Hundreds gathered at Parliament Hill on Saturday morning in to attend Ottawa’s Third-Annual Women’s March.

The march began with a rally on Parliament Hill and continued with a walk downtown to Lansdowne park.

Some women of colour said the movement is not as inclusive or intersectional as it needs to be.

“The Women’s March does not have the best image in [people of colour] circles, especially Black ones,” said Celestina Nicole.

Nicole helped in the logistics of the event and recruited performers, “My role in organizing the Women’s March was mostly recruitment, looking for [people of colour] who want to get involved [in the march]” Nicole said. “The Women’s March is seen as the white women’s march and I wanted to be a part of change.” 

The Women’s March in Ottawa is often criticized for excluding marginalized groups and centering feminism on white cis-gender women.

“There is a lot of non-inclusive feminism that exists. Women’s March should not aim to please them,” Nicole said. “The Women’s March can be more inclusive by recruiting more diverse members from the community they serve. Once these members are recruited, they should be heard, and they should be treated as active members with lots to contribute."

Shaylin Allison, a second year Humanities student, said that she did not attend the Women’s March this year because she felt that her identity was excluded at the Women’s March in 2018.

Allison said that she identifies as an intersectional feminist.

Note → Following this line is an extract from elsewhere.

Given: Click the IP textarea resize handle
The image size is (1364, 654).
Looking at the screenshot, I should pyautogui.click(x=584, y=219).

She attended the march in Ottawa in 2018 and found that it was not as intersectional as she had hoped, “As an Indigenous queer person, I felt a little excluded or out of place,” she said.

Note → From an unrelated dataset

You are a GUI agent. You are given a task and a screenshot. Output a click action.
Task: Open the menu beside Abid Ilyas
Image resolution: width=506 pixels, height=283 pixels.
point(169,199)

“The event is important in a lot of ways, but we need to do better to be more inclusive of individuals of colour and out of the binary,” she said. “We need to acknowledge that we are marching on stolen land, no matter who we are we’re still occupying this unceded territory."

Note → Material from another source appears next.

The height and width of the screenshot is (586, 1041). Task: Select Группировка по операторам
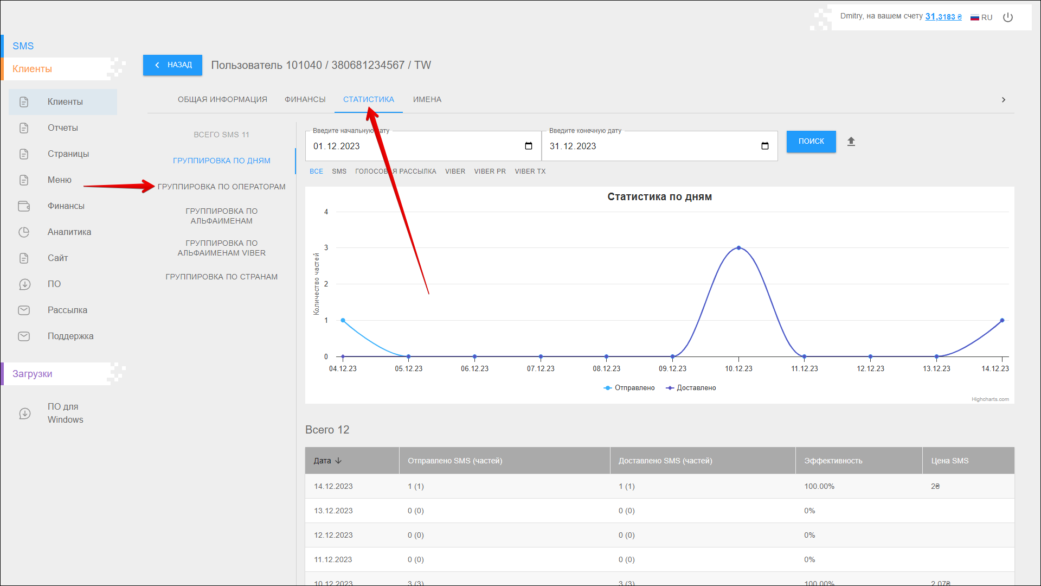pyautogui.click(x=221, y=187)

This year, the Women’s March Ottawa Chapter worked with the Native Women's Association of Canada to amplify the voices of Indigenous people.

“[This Women’s March] was an opportunity for us in Ottawa…to use our platform to remind Canadians that our Indigenous sisters experience violence at much higher rates than many other women,” said Catherine Butler, one of the organizers of the Women’s March Ottawa movement, and the Chair of the Board of Directors for Women’s March Canada. 

“This will be a movement for all women in this country, and until every single Canadian woman sees herself reflected in the work and accomplishments of the Women's March movement in every community, we will continue to strive to make it so,” Butler said.

She also said that this year was successful, and the Women’s March Canada will continue to make the event more inclusive and intersectional.